You are right , Sue. The alleged petty thievery of Ms. Marshall and the others is all the more obnoxious because there was no need for it other than their wanting to get their share of the easy booty. Ms. Marshall should certainly be able to afford to pay for her own booze. The point I'm trying to make is that supposing a stop is put to the pillaging of the public purse, not because politicians believe it is wrong, but because it is made more difficult for them to get their hands in the jar, then what do we have? A great many of the electorate are similarly guilty of abusing the system. In our present form of "democracy", it's wishful thinking, I believe, to imagine that we can ever have a government that is free of corruption, and so there will always be a need for voices like yours to insure some measure of restraint; otherwise it would be total chaos.

WJM said...

How could all of our MHAs and MPS sit around while our resources were being lobbied right out of the province for some other province's benefit and for them not to have made a squeak?

How do you "lobby" a resource away?

Who did this "lobbying"?

Bearing in mind that provincial resources are under the province's jurisdiction, what to MPs have to do with anything?

Which provinces "got" military bases lately? In your answer, you may wish to note that there are fewer bases now than there were 20 years ago, right across the board.

And regarding "federal offices", how many provinces have a larger federal civil service presence, given its population, than NL?

Anonymous said...

WJM you are not that inept in that you do not know the workings and dealings of lobbyists and how they work to influence and control the psyches of politicians, or are you WJM?

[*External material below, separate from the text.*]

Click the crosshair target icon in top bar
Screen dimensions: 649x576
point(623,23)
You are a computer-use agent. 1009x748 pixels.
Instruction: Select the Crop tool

Of course it doesn't have to be a politician who is being lobbied, it could be just about anybody. From time to time most everybody will be lobbied on behalf of somebody to influence that person to direct something their way. It could be a small favor being lobbied for, as small as getting a date with some particular girl or boy, or it could be as large as a resource being lobbied for, for instance the Upper Churchill Hydro-electric energy project or the Voisey'sBay Nickel Project. We saw what happened there in both of those cases.

When politicians of this province allow themselves to be lobbied on our resources that result in the resource being exported out of this province for some other place's benefit, well I would file that under 'traitorism'. We have seen too much of that activity occur over the years that has caused this province to be filed under "have not" or a 'welfare' province. As a result, we, Newfoundlanders and Labradorians, are forever fighting off the prejudices of the other provinces over name-calling when the same provinces are benefitting from our resources.

One way of stopping that is for politicians to stop allowing themselves to become victims of lobbyists who influence them, into siding with them, and as a result other places acquiring ownership of our resources to benefit them in creating economies.

Politicians know it is morally wrong when we need our resources here to create economies here, so why do they allow it to happen?